Huawei remains on the Entity List which bans it from accessing its U.S. based supply chain
Because Huawei could not buy supplies from U.S.-based suppliers without obtaining a license, it had to give up the Google Mobile Services version of Android and create its own operating system called HarmonyOS. And to make matters worse, exactly one year to the day of its placement on the Entity List, the U.S. created a new export rule that took a shot at China’s inability to be self-sufficient when it comes to integrated circuits.
SMIC was placed on the Entity List last December when the previous administration was still in power.
According to documents obtained by Reuters, 113 suppliers received export licenses valued at $61 billion allowing them to ship to Huawei. 188 licenses valued at $42 billion were issued to suppliers shipping gear to SMIC. More than 90% of the license requests made by SMIC suppliers were approved while 69% of the requests made by suppliers shipping to Huawei resulted in a license.

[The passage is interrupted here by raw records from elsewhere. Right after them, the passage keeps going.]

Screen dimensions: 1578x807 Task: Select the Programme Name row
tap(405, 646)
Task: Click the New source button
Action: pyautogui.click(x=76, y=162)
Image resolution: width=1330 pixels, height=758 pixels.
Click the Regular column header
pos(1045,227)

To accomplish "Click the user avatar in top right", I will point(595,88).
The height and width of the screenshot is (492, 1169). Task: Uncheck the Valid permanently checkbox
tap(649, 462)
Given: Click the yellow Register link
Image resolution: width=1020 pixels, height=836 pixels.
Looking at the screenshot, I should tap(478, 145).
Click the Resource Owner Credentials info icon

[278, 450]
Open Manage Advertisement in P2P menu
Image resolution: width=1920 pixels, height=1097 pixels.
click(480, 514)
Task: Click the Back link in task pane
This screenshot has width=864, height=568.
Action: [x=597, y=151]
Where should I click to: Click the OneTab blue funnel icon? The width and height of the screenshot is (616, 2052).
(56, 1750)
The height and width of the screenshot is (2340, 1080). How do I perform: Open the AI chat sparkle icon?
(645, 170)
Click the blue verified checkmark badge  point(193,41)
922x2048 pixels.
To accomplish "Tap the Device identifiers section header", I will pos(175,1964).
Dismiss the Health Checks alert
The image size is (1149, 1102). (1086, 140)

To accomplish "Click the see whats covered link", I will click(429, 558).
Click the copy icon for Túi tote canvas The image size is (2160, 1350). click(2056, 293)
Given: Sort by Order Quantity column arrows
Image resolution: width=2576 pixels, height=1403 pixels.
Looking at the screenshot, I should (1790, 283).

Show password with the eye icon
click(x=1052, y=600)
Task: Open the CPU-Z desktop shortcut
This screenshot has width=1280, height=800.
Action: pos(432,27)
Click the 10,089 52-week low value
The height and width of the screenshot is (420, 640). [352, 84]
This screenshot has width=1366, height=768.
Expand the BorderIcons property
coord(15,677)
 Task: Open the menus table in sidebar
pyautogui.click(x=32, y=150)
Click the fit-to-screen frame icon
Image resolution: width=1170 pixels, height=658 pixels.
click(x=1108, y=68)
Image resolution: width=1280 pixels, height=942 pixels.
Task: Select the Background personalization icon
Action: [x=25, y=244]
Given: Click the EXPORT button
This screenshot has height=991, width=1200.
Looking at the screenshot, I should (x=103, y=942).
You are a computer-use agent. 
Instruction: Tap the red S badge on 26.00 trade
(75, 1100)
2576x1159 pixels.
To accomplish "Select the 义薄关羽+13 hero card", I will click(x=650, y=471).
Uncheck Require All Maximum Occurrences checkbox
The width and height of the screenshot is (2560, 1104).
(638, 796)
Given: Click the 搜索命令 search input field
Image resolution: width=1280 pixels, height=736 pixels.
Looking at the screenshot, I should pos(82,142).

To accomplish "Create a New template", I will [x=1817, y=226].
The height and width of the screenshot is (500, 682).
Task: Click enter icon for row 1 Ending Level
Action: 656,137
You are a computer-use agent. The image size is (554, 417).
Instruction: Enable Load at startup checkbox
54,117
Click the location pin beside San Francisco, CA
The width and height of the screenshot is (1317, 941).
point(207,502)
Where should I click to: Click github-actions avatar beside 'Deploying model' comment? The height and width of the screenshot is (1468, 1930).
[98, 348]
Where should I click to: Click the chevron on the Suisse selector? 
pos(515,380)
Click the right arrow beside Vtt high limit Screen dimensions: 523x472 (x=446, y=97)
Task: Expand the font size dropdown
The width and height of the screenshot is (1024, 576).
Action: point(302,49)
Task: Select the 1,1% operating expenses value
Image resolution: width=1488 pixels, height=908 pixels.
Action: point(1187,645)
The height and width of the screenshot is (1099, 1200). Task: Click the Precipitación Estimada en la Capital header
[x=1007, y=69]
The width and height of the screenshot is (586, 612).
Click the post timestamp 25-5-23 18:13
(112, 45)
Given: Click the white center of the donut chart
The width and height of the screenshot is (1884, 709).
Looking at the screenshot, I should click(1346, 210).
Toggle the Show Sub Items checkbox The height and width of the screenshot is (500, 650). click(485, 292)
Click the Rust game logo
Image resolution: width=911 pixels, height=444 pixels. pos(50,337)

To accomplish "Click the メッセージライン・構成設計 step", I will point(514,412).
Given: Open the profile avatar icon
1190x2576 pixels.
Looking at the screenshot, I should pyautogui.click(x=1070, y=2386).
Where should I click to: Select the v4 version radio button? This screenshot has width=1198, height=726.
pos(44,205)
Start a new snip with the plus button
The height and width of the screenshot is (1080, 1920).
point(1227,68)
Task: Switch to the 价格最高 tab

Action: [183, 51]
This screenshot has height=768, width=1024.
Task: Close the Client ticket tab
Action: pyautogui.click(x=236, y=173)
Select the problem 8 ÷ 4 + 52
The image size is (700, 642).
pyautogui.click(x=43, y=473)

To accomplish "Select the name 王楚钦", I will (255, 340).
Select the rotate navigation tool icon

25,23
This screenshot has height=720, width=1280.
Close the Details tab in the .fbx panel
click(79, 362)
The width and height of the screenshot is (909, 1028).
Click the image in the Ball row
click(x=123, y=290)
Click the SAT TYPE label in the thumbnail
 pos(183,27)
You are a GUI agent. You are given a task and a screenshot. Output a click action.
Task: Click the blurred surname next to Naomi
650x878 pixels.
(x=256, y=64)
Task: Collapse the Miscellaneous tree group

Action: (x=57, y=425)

This data remained under wraps until a vote was made Thursday by The U.S. House of Representatives Foreign Affairs committee. The committee made the vote at the request of Michael McCaul, its top Republican member, who wanted the licensing data to be released. Republican China hawks were upset after hearing this news since they are trying to keep the country away from buying U.S. technology.
Approved license applications do not equal shipments
For example, Senator Marco Rubio (R-Fl) told Reuters that President Joseph Biden needs to explain why these suppliers to Huawei and SMIC are getting “waivers.” Rubio said, “It is just another example of President Biden not taking the economic and security threat posed by the Chinese Communist Party seriously,” while House Foreign Affairs committee member McCaul stated,”It’s clearly in our national interest to increase transparency and public scrutiny on how our nation transfers its technology to an adversary.”
Most of the licenses granted were for items not considered to be of a sensitive nature. 80 of the 113 licenses granted to members of Huawei’s U.S. supply chain and 121 of the 188 licenses approved for SMIC’s suppliers were not for shipments of sensitive gear.
A former Commerce Department official during the Trump administration said, “This very small period of license activity is not an accurate window into the Huawei and SMIC license process,” he said, noting that the goal of preventing the companies from obtaining leading-edge technology without unnecessarily harming U.S. exports of other goods had been successful. “This [document release] seems designed to mislead people and generate headlines.”